Smart Energy Solutions for Africa (SESA) is a collaborative project between the European Union and nine African countries (Ghana, Kenya, Malawi, Morocco, Namibia, Nigeria, Rwanda, South Africa and Tanzania ) that aims at providing energy access technologies and business models that are easily replicable and generate local opportunities for economic development and social cohesion in Africa. Through several local living labs, it is expected to facilitate the co-development of scalable and replicable energy access innovations, to be tested, validated, and later replicated throughout the African continent. These solutions will include decentralised renewables (solar photovoltaics), innovative energy storage systems including the use of second-life electric vehicle batteries, smart micro grids, waste-to-energy systems (biomass to biogas), climate-proofing, resilience and adaptation, and rural internet access.
The TRANS-SAFE project will involve national, regional, and city-level demonstrations to test different types of innovative and integrated Safe System solutions, complemented by a comprehensive toolbox, capacity development, policy support and replication activities. To maximize impact, the project brings together a consortium of highly committed cities, road safety agencies and experts from both Europe and Africa.

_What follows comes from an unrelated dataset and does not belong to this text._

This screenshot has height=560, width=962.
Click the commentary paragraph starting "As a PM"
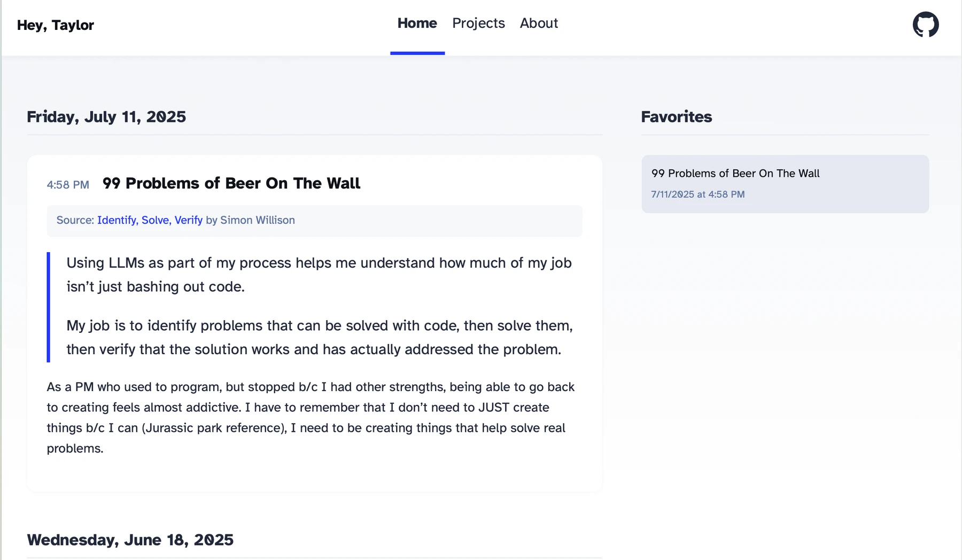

This project will be a collaborative effort between the GIZ’s Special Initiative on Training and Job Creation and the Urban Electric Mobility Initiative towards unlocking local job creation potentials in a co-development effort with local actors. Partnerships with local entrepreneurs, industry and technical experts will be created to initiate new or improved business concepts that contribute to the local economy, create jobs and foster sustainable development and climate action. Partnerships include the regional platform for electric mobility for Africa, co-hosted by SOLUTIONSplus and UNEP, partner universities of the UN-Habitat Urban Living Lab Collaborating Center, and start-ups involved in the SOLUTIONSplus and SESA projects. Linkages to local educational institutions and vocational training institutions will be made to create an ecosystem for change to ensure the knowledge and skills transfer is embedded to foster further replication. The following section summarizes the key activities and deliverables of this collaborative project.
The Urban Pathways project made an active contribution to delivering on the Paris Agreement at the city level in the context of the New Urban Agenda and the Sustainable Development Goals. It makes a direct contribution to sustainable urban development by focusing on implementation projects in the areas of mobility, energy, and resource management. The project is funded be the International Climate Initiative (IKI) of the German Federal Ministry for the Environment, Nature Conservation and Nuclear Safety (BMU) and is implemented by UN-Habitat, the Wuppertal Institute and UN Environment. Urban Pathways started in four pilot countries (India, Brazil, Kenya and Vietnam) to develop a Living Lab framework, which is then intended to be replicated across the partner regions. Urban Pathways is active in 10 pilot cities and replicating activities in more than 15 cities.
Decarbonising Transport in Emerging Economies
The DTEE project supports transport decarbonisation in Argentina, Azerbaijan, India and Morocco. It is designing a common assessment framework for transport emissions that will cover several transport sub-sectors and transport modes. Country-specific modelling tools and policy scenarios will help the participating governments to implement ambitious CO2-reduction initiatives for their transport sectors. Stakeholder workshops, training sessions, briefings for policy makers and mitigation action plans will stimulate further research and the development of policies beyond the duration of the project.
Transport is a major enabler of economic development. But it is also a major contributor to greenhouse gas emissions. Transport accounted for 30% of CO2 emissions in OECD countries in 2016. In non-OECD countries it contributed only 16%. But transport emissions in the OECD are expected to decrease by 1% annually through to 2030, according to ITF estimates. In non-OECD countries they will grow by 2%. This is mostly because transport demand there grows significantly faster. Estimates see transport volumes in non-OECD countries grow more than twice as fast as in the OECD with 4% annual growth for passenger and 5% for freight transport.